Krimsus86.com Hila, 22 Maret 2026 – Suasana khusyuk dan penuh keberkahan menyelimuti Rumah Raja Negeri Hila dalam pelaksanaan tradisi Khatam Al-Qur’an yang digelar usai perayaan Idul Fitri. Kegiatan ini menjadi bagian dari warisan budaya religius yang terus dijaga oleh masyarakat setempat.

Acara berlangsung dengan penuh khidmat dan dihadiri oleh tokoh agama, pemangku adat, serta keluarga besar Rumah Raja.

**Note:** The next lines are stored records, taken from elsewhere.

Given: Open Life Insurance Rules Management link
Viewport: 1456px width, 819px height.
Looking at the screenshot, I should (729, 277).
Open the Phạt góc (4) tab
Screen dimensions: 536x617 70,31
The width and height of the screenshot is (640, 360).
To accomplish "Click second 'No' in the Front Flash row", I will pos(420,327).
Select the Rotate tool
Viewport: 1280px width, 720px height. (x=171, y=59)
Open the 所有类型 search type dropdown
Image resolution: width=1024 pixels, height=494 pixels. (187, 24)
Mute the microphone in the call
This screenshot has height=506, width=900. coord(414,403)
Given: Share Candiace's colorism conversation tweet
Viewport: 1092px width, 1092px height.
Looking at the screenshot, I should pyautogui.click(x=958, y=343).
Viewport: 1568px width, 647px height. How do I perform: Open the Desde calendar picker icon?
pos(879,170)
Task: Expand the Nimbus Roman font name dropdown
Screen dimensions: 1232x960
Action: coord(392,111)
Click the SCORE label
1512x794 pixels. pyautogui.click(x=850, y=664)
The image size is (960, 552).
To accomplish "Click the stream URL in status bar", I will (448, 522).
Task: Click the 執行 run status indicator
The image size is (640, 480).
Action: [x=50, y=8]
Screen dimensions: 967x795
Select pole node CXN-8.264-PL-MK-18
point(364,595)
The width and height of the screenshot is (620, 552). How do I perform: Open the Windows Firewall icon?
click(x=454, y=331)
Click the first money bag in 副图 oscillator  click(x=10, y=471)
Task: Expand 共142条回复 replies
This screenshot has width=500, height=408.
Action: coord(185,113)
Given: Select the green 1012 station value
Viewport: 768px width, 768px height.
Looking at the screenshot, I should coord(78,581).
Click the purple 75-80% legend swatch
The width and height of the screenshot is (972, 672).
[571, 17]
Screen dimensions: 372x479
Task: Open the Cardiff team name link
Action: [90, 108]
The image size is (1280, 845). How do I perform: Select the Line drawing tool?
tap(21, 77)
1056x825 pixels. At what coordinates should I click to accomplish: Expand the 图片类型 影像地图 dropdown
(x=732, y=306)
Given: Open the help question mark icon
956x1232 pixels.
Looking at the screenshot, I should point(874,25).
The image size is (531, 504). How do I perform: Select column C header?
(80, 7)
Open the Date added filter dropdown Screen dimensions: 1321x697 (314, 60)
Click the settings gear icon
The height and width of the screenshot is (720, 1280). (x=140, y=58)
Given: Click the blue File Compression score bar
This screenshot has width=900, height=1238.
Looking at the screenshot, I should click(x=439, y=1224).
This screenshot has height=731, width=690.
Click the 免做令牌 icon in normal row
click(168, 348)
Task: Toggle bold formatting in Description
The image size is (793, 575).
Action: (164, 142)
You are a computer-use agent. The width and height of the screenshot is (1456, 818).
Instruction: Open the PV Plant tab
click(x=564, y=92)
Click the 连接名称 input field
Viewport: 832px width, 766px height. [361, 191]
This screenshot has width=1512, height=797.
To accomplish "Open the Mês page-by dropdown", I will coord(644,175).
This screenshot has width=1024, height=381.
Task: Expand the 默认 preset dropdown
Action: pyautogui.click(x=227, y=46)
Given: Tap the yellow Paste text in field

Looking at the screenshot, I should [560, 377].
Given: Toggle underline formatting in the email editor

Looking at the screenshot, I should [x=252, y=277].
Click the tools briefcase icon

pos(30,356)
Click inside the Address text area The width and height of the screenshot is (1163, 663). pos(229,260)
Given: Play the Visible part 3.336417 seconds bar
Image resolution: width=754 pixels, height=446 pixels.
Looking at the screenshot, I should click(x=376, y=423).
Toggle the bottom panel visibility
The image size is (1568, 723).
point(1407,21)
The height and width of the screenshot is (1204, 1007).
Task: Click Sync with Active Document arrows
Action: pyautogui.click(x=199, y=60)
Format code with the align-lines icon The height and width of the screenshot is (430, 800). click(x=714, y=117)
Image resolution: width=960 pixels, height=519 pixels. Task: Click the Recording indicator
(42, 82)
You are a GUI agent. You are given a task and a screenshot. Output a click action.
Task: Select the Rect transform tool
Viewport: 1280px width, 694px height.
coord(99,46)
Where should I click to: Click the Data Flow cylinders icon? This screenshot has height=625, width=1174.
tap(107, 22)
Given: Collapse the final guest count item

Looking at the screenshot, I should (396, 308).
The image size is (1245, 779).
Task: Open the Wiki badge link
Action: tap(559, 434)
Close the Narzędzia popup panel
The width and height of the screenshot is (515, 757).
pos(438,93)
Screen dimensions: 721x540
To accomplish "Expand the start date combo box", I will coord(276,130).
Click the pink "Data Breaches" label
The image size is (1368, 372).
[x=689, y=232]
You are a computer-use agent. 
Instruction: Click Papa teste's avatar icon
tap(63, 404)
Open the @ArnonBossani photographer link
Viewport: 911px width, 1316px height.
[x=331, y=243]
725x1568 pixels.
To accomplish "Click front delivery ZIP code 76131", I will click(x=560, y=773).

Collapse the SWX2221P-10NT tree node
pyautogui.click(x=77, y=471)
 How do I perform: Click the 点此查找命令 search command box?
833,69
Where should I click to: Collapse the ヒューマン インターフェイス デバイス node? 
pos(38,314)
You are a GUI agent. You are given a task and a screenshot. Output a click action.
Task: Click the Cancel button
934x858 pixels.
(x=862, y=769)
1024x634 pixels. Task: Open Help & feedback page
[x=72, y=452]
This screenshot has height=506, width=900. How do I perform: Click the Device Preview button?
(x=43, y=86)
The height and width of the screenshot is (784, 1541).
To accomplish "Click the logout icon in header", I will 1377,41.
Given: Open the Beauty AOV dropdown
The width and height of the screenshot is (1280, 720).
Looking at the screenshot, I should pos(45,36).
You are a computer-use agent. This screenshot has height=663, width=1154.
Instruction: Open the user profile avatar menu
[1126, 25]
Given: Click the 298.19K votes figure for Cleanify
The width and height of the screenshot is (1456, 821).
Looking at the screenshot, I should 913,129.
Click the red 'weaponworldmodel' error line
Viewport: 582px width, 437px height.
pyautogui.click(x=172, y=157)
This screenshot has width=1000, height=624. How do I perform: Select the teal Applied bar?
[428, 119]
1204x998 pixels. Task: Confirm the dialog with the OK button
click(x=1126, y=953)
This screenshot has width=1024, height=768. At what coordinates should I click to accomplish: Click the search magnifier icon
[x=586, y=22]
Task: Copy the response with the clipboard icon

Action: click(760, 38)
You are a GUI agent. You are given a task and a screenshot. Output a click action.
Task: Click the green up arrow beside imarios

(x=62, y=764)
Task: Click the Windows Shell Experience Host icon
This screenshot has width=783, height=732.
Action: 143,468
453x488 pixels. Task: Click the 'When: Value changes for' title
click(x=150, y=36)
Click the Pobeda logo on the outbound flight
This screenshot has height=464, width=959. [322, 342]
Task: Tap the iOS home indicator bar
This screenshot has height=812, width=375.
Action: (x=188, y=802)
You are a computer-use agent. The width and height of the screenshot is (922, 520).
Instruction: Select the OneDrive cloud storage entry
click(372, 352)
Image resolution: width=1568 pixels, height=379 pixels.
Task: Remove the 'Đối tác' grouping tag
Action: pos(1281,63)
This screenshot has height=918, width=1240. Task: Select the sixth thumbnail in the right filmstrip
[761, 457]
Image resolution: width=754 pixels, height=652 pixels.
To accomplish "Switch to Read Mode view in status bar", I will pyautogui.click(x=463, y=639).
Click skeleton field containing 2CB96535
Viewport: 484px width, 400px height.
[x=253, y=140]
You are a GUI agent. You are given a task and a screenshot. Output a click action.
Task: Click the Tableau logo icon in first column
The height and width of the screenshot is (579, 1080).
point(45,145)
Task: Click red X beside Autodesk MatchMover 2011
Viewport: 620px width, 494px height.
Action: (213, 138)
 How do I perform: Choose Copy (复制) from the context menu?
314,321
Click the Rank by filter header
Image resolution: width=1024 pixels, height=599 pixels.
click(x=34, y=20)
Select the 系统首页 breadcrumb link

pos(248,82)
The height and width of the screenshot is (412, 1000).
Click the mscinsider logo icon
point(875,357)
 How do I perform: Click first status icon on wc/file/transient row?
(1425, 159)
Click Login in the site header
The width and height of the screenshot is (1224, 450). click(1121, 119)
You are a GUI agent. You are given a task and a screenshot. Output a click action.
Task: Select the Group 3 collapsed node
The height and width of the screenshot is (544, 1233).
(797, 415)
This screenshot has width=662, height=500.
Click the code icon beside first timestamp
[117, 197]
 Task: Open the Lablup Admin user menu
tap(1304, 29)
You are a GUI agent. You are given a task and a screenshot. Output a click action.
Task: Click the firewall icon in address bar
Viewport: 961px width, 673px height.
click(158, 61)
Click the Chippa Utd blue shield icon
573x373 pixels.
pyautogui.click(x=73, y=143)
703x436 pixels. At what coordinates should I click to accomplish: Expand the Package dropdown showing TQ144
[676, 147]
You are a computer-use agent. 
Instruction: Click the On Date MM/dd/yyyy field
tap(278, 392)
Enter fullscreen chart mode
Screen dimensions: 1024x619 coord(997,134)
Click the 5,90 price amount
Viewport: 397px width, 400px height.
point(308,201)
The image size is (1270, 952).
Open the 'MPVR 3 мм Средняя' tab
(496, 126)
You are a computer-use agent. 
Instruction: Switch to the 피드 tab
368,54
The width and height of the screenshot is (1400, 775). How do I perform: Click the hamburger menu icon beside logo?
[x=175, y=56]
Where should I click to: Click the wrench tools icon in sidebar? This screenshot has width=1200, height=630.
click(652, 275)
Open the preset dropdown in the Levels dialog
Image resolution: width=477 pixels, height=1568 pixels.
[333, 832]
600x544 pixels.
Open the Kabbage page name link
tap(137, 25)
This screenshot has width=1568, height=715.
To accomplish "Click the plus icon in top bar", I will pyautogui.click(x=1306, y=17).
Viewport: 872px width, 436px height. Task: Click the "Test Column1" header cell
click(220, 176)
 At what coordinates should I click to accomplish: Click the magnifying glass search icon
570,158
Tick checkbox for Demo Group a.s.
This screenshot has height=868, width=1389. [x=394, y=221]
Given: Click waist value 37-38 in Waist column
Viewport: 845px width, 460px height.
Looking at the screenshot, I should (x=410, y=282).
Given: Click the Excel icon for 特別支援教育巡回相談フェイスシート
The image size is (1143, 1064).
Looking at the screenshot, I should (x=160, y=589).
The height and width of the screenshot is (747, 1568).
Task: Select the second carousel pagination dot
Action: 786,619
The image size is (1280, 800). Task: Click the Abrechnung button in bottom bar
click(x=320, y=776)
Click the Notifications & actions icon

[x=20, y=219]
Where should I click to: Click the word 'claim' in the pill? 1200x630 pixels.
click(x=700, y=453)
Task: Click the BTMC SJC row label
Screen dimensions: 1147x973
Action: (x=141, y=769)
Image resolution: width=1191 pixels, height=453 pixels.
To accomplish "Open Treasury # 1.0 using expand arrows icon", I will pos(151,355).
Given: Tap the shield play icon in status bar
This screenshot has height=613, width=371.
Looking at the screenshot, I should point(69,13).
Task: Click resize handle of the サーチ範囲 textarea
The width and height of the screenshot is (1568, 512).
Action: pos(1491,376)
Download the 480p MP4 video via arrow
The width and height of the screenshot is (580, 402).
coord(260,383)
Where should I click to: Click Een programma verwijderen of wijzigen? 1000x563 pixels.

Lantunan ayat-ayat suci Al-Qur’an menggema, menciptakan nuansa spiritual yang mendalam sebagai wujud rasa syukur atas kekuatan dan keteguhan menjalani ibadah selama bulan suci Ramadhan.

Berita Lainnya

Khatam Al-Qur’an di Rumah Raja Negeri Hila tidak sekadar menjadi penanda selesainya pembacaan 30 juz Al-Qur’an, tetapi juga memiliki makna filosofis dan religius yang kuat. Tradisi ini mencerminkan perpaduan harmonis antara nilai adat dan syariat Islam yang telah mengakar dalam kehidupan masyarakat.

Beberapa nilai utama yang terkandung dalam tradisi ini antara lain:

Konsistensi Ibadah: Menegaskan bahwa kedekatan dengan Al-Qur’an harus terus terjaga meskipun bulan Ramadhan telah berlalu.

Keberkahan Negeri: Memohon perlindungan dan keberkahan bagi seluruh masyarakat melalui lantunan kalam Ilahi yang dibacakan di pusat kepemimpinan adat.

Penguat Silaturahmi: Menjadi momentum untuk mempererat hubungan kekeluargaan dan persaudaraan dalam bingkai keimanan.

Sebagai penutup rangkaian kegiatan, dilaksanakan doa bersama untuk keselamatan dan kemakmuran negeri, yang kemudian dilanjutkan dengan jamuan sederhana sebagai bentuk kebersamaan dan rasa syukur.

Di tengah perkembangan zaman yang kian modern, tradisi Khatam Al-Qur’an di Rumah Raja Negeri Hila tetap menjadi simbol kuat identitas dan jati diri masyarakat. Tradisi ini sekaligus menjadi pengingat bahwa kekuatan suatu negeri terletak pada komitmennya dalam menjaga nilai-nilai spiritual dan warisan leluhur.